▶ _EXTRACT_
--------------------

# Very High Coolant Temperature - V8 Engine



## j3w (Feb 7, 2012)

Okay, I did a little research and I think this will end up being a thermostat or water pump ish...but I wanted to throw it out there, explain and then I'll follow up with a diag from my dealer.

I bought my 2004 Phaeton V8 with 40k miles on the clock.

Sidenote, having too few miles on an older car seems to be as bad as having too many? Ugh.

Anyway I parked the other night and noticed that the Phae was a little loud, both fans were running full blast. I didn't pay attention. A night or two later I was out driving and it was about 76 degrees, the temp gauge slowly climbed from it's normal 200 degrees water temp up to 240, 260, 280, but NOT into the red zone.

I got where I was going - maybe 15 miles. Came out 2 hours later and drive to another location, same thing. Temp climbed up, up, up but didn't redline.

Next DAY it was extremely hot here, 101 ambient. I drove about 5 miles before it climbed to 260.

So...so far it's not overheated yet, but the water temp is really, really high. I looked in the manual and it said that 200 degrees is normal, but there is a further bit - the manual says that as long as the temp is NOT in the red "don't worry".

So...any input, guys?


----------



## j3w (Feb 7, 2012)

Coolant is pink and topped off, btw.

Just turned over to 50,000 miles.


----------



## Jxander (Aug 5, 2008)

j3w said:


> Okay, I did a little research and I think this will end up being a thermostat or water pump ish...but I wanted to throw it out there, explain and then I'll follow up with a diag from my dealer.
> 
> I bought my 2004 Phaeton V8 with 40k miles on the clock.
> 
> ...


It's probably your thermostat. The 4.2l V8's thermostat seems to be a bit of a problem as miles or possibly time pass. This is true not just for the Phaeton but also the Touaregs and Audis that have the same engine. 

However, as another possibility I experienced the same phenomenon two different times but it has never happened since. I attributed mine to having the coolant replaced but the system not bled correctly. My guess is that the heater valves were not opened, so the flush was complete and I had a bubble in the heater core or line. My problem occurred when I turned my heater on for the first time in approximately a year ( I live in Florida). Since then I periodically turn my heater up to max temp irregardless of the outside temperature so that I get coolant flow through the heater cores. 

If it is determined to be a thermostat, you may want to consider doing the timing belt, water pump and related parts normally included in the timing belt service. To get to the thermostat is fairly labor intensive and the work is somewhat redundant if you do the timing belt and/or water pump at a later time. There's much discussion about the lifetime of the timing belts on Phaetons. VW officially recommends 80k and I've heard age or time in service is also an issue. For a typical driver of 15k per year, 80k miles would be 5+ years. Since a 2004 Phaeton is roughly 8 years old, it's probably time for the timing belt service despite low miles. I know a risk of belt failure is there but it is your dime and obviously your decision.

--------------------

▶ _DATASET ENTRIES_
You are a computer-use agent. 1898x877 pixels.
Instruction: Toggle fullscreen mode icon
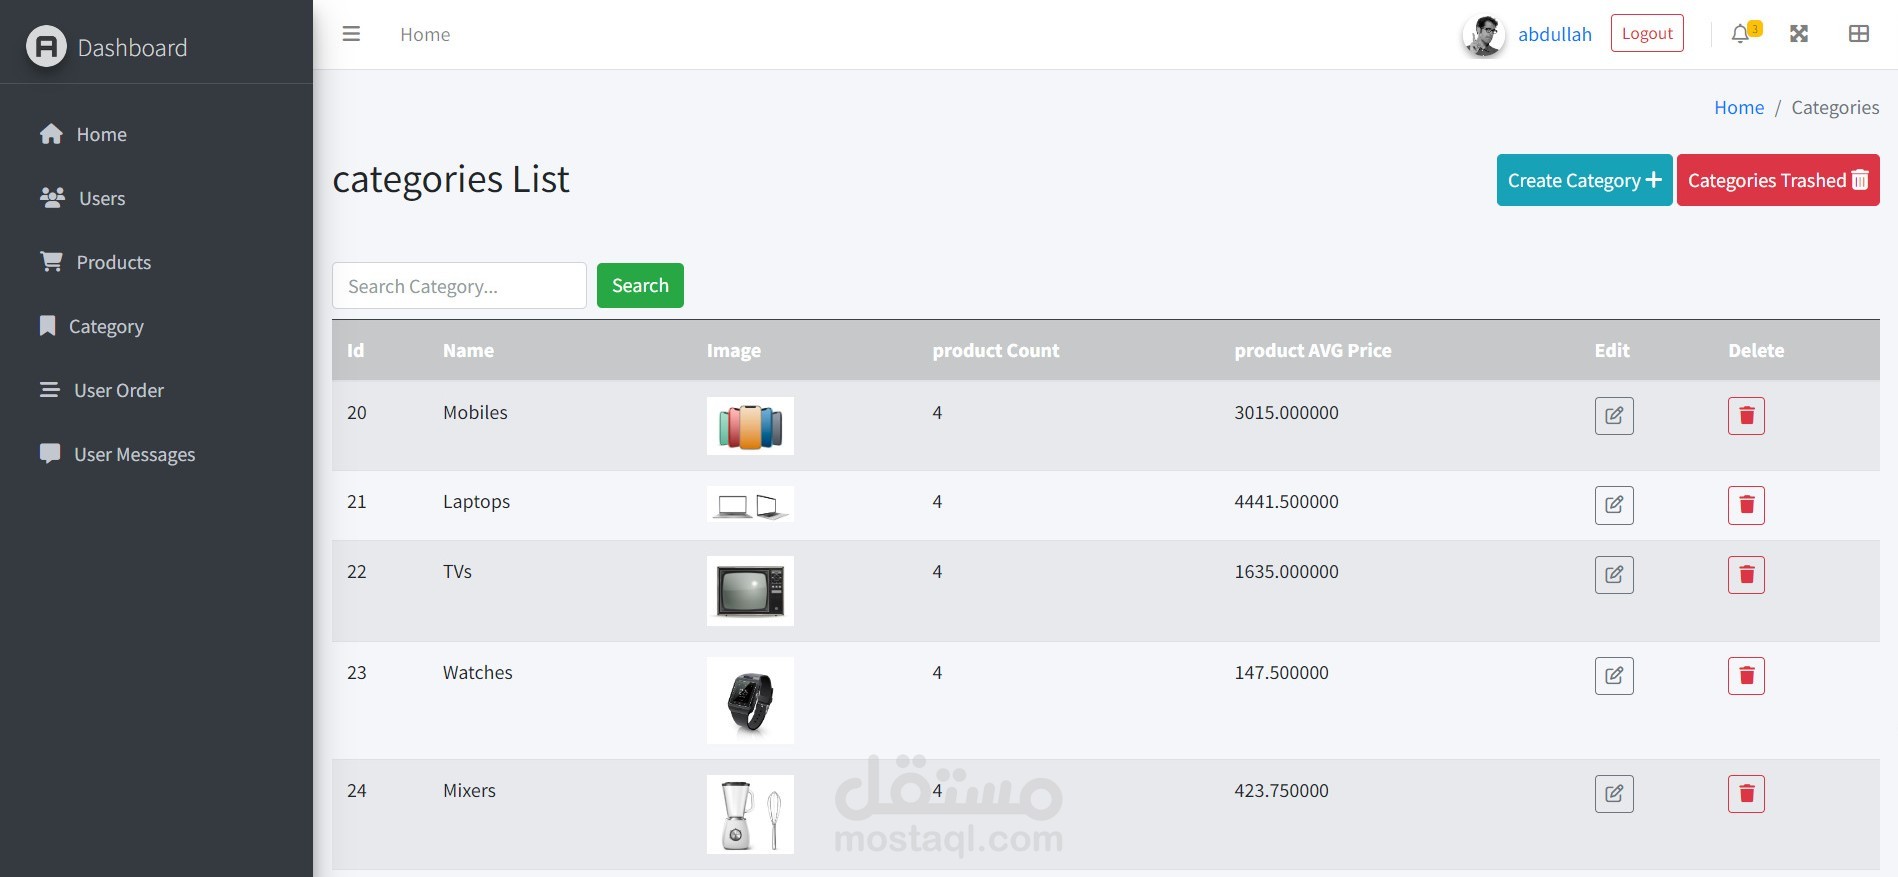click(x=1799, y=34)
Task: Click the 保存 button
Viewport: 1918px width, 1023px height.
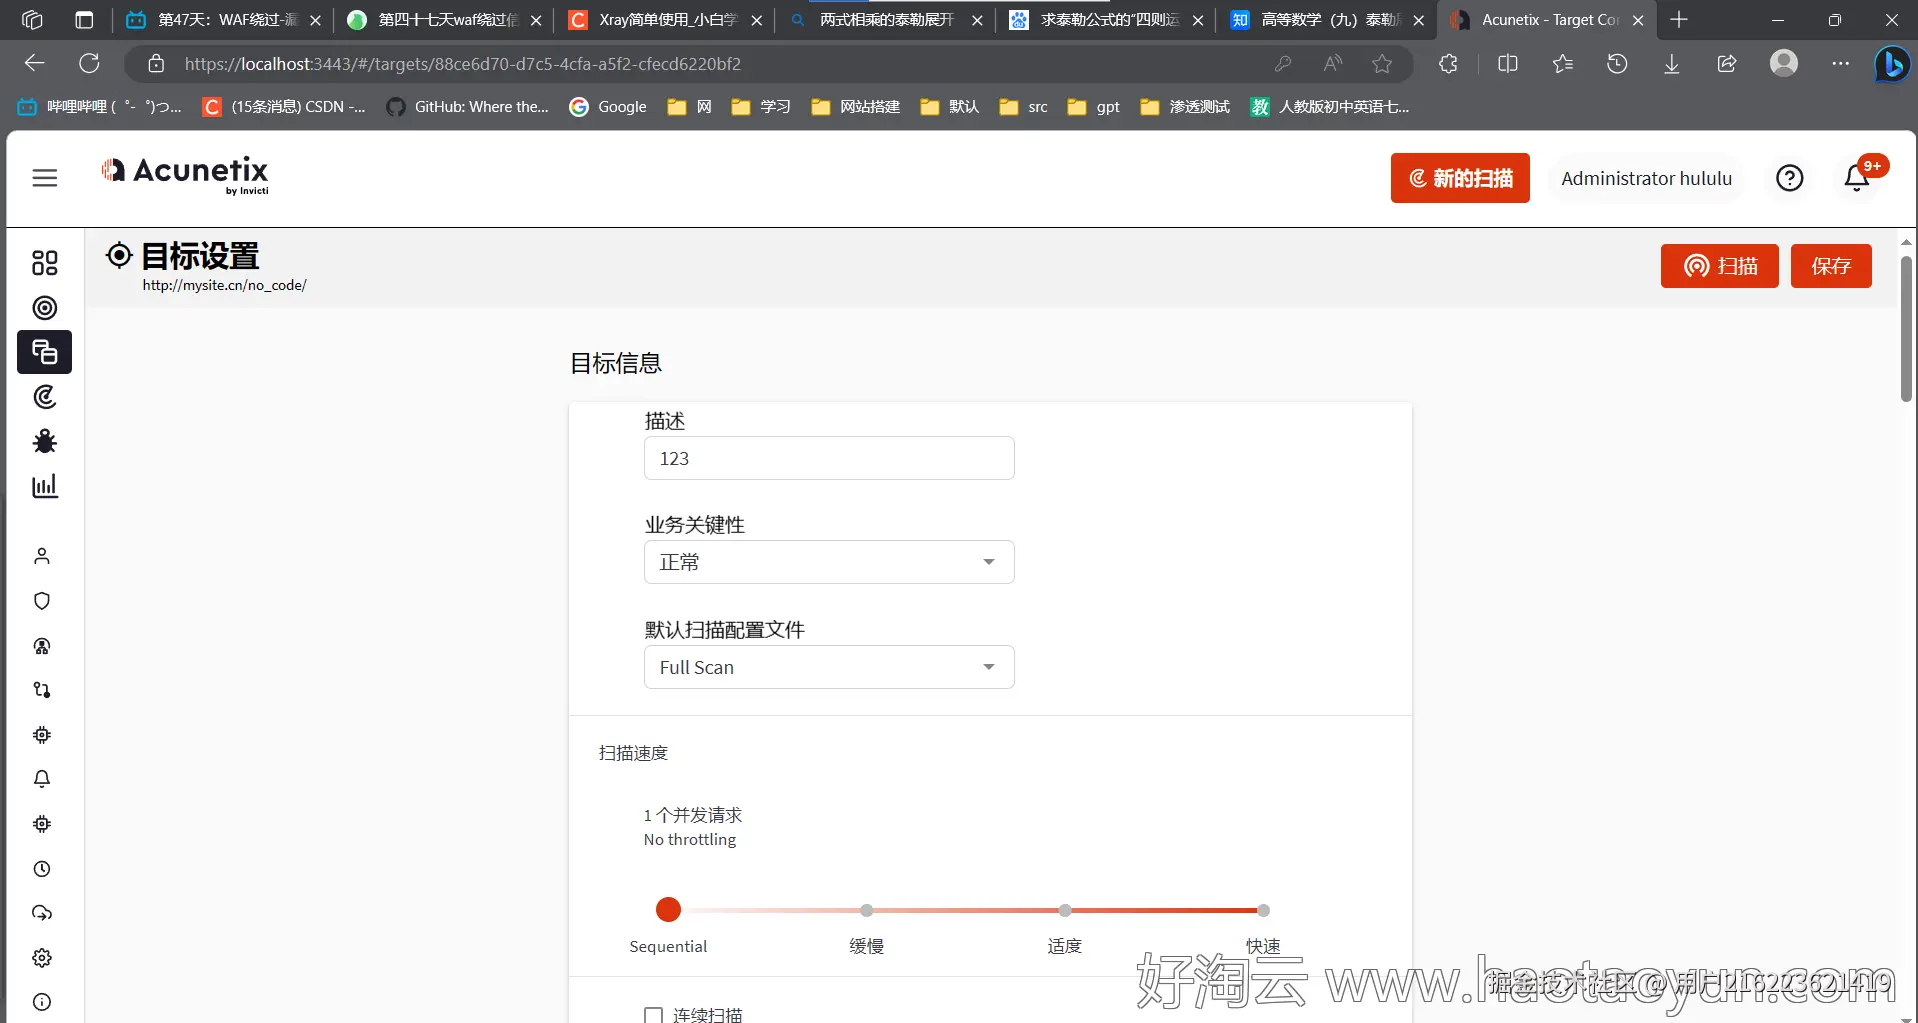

--------------------

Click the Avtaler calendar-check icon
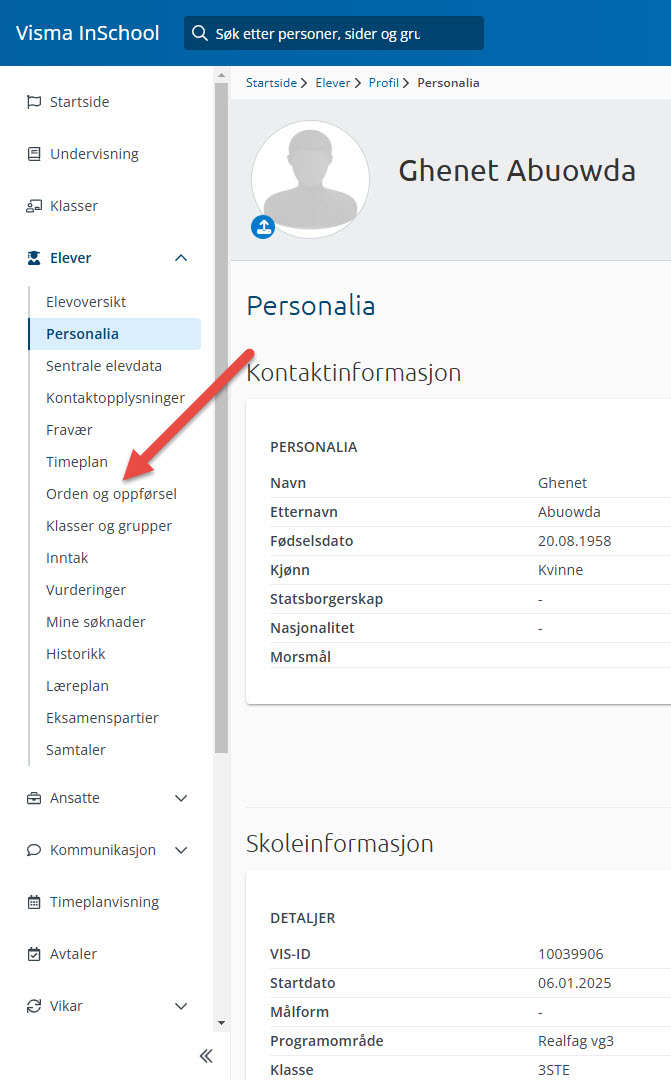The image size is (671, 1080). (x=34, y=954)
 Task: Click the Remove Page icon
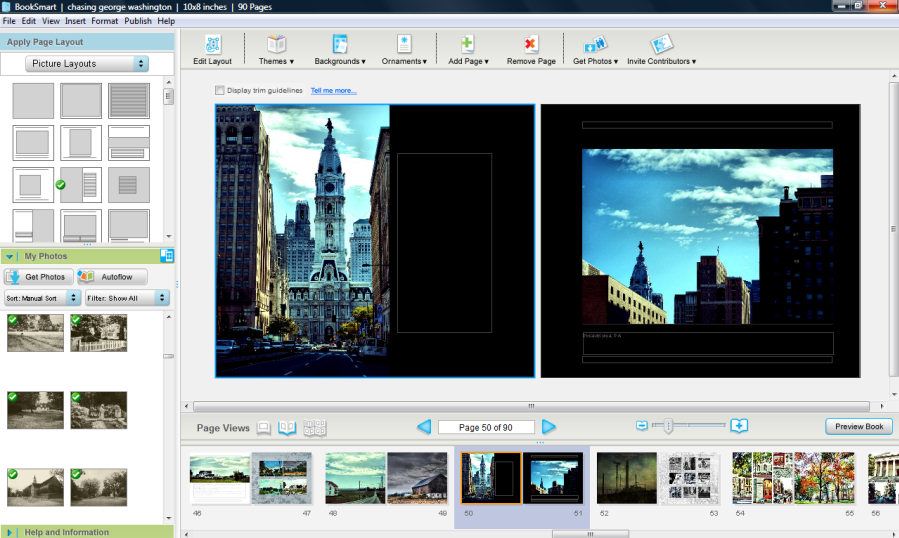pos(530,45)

--------------------

▶ _SET EXERCISE A_
According to the coolant temperature thread, at what mileage does VW officially recommend the Phaeton timing belt service?
▶ _SET EXERCISE B_
List every vehicle or make that the coolant temperature thread names as having the 4.2l V8 engine.
The entries play no part in this work.

▶ _FINAL RESULT A_
80k miles.

▶ _FINAL RESULT B_
Phaeton, Touaregs, Audis